Title: The ALK Gene, An Attractive Target for Inhibitor Development
Volume: 11
Issue: 11
Author(s): Carmen J. Tartari, Leonardo Scapozza and Carlo Gambacorti-Passerini
Affiliation:
Keywords:
Anaplastic Lymphoma kinase (ALK), Modeling, Molecular targeting, Oncogenic fusion protein, Small molecule inhibitors, Targeted cancer therapy, tyrosine kinase, alk gene, constitutively activated ALK fusion proteins, non-Hodgkin's lymphoma, Immunohystochemical studies, pleiotrophin(PTN) and midkine (MK), histological defects, glioblastoma, breast cancer
Abstract: Anaplastic Lymphoma Kinase (ALK) is a receptor tyrosine kinase that belongs to the Insulin receptor subfamily involved as full length receptor in neural development. Even if the expression of ALK protein is down-regulated in the adults, the ALK full length is expressed in different types of tumors. Moreover, chromosomal rearrangements, involving the alk gene, can occur leading to the formation of different ALK fusion proteins characterized by the kinase domain of ALK fused to several partners that determine cellular localization.
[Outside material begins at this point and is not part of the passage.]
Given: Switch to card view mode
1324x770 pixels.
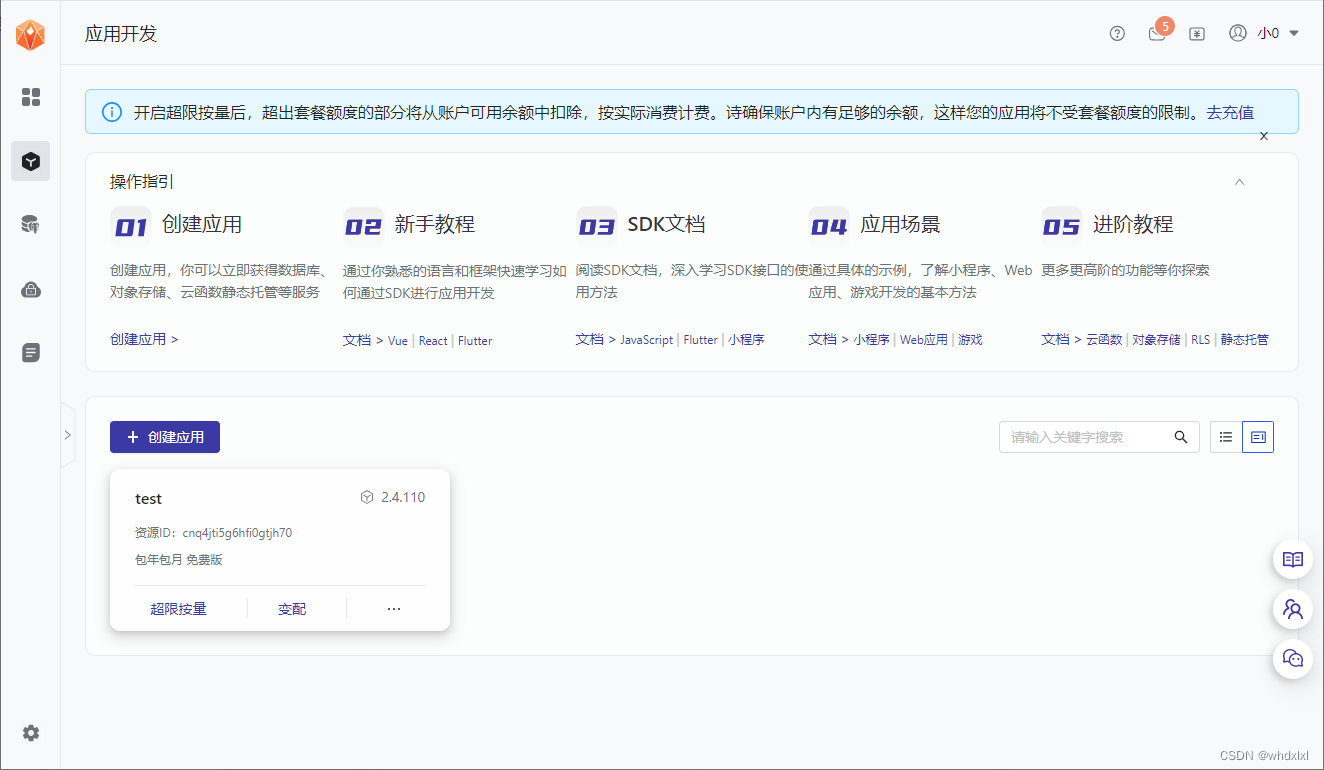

Structural investigation and characterization of the ALK kinase domain in absence of its crystal structure constituted the basis of development of ALK small molecule inhibitors. Here, we described normal function of the ALK receptor and its role in tumors; formation of the constitutively activated ALK fusion proteins and we reported an update of developed small molecule inhibitors of the ALK kinase activity.